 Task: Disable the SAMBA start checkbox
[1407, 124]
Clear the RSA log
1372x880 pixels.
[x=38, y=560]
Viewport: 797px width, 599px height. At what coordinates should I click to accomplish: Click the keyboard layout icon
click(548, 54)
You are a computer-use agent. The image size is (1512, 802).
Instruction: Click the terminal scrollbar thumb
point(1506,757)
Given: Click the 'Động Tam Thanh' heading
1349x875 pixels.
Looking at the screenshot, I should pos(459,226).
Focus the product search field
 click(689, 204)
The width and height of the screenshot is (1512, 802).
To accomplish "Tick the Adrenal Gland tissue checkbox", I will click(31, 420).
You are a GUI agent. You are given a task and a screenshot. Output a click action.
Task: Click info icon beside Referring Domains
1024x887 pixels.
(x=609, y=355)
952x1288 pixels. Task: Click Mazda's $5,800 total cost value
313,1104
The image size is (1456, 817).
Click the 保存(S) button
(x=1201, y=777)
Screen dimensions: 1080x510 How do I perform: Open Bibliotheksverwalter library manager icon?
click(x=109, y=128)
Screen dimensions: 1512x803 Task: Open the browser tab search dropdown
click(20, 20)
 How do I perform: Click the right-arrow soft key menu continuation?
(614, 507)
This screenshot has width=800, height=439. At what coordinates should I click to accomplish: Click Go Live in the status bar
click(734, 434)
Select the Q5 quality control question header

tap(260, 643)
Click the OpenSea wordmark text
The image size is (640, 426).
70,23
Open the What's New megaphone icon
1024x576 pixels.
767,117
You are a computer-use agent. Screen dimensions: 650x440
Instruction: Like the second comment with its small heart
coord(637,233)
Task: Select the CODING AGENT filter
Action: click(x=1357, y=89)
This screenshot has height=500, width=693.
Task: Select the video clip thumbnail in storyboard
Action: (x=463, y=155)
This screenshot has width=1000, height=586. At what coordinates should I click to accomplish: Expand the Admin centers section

**********

• **What you are asked to do**:
Convert every line of the data above into a Markdown table with two columns, Row and Data line, where Row holds the line's number and Data line holds its text. Leave out blank lines.

• **Response to this exercise**:
| Row | Data line |
|---|---|
| 1 |  Task: Disable the SAMBA start checkbox |
| 2 | [1407, 124] |
| 3 | Clear the RSA log |
| 4 | 1372x880 pixels. |
| 5 | [x=38, y=560] |
| 6 | Viewport: 797px width, 599px height. At what coordinates should I click to accomplish: Click the keyboard layout icon |
| 7 | click(548, 54) |
| 8 | You are a computer-use agent. The image size is (1512, 802). |
| 9 | Instruction: Click the terminal scrollbar thumb |
| 10 | point(1506,757) |
| 11 | Given: Click the 'Động Tam Thanh' heading |
| 12 | 1349x875 pixels. |
| 13 | Looking at the screenshot, I should pos(459,226). |
| 14 | Focus the product search field |
| 15 |  click(689, 204) |
| 16 | The width and height of the screenshot is (1512, 802). |
| 17 | To accomplish "Tick the Adrenal Gland tissue checkbox", I will click(31, 420). |
| 18 | You are a GUI agent. You are given a task and a screenshot. Output a click action. |
| 19 | Task: Click info icon beside Referring Domains |
| 20 | 1024x887 pixels. |
| 21 | (x=609, y=355) |
| 22 | 952x1288 pixels. Task: Click Mazda's $5,800 total cost value |
| 23 | 313,1104 |
| 24 | The image size is (1456, 817). |
| 25 | Click the 保存(S) button |
| 26 | (x=1201, y=777) |
| 27 | Screen dimensions: 1080x510 How do I perform: Open Bibliotheksverwalter library manager icon? |
| 28 | click(x=109, y=128) |
| 29 | Screen dimensions: 1512x803 Task: Open the browser tab search dropdown |
| 30 | click(20, 20) |
| 31 |  How do I perform: Click the right-arrow soft key menu continuation? |
| 32 | (614, 507) |
| 33 | This screenshot has width=800, height=439. At what coordinates should I click to accomplish: Click Go Live in the status bar |
| 34 | click(734, 434) |
| 35 | Select the Q5 quality control question header |
| 36 | tap(260, 643) |
| 37 | Click the OpenSea wordmark text |
| 38 | The image size is (640, 426). |
| 39 | 70,23 |
| 40 | Open the What's New megaphone icon |
| 41 | 1024x576 pixels. |
| 42 | 767,117 |
| 43 | You are a computer-use agent. Screen dimensions: 650x440 |
| 44 | Instruction: Like the second comment with its small heart |
| 45 | coord(637,233) |
| 46 | Task: Select the CODING AGENT filter |
| 47 | Action: click(x=1357, y=89) |
| 48 | This screenshot has height=500, width=693. |
| 49 | Task: Select the video clip thumbnail in storyboard |
| 50 | Action: (x=463, y=155) |
| 51 | This screenshot has width=1000, height=586. At what coordinates should I click to accomplish: Expand the Admin centers section |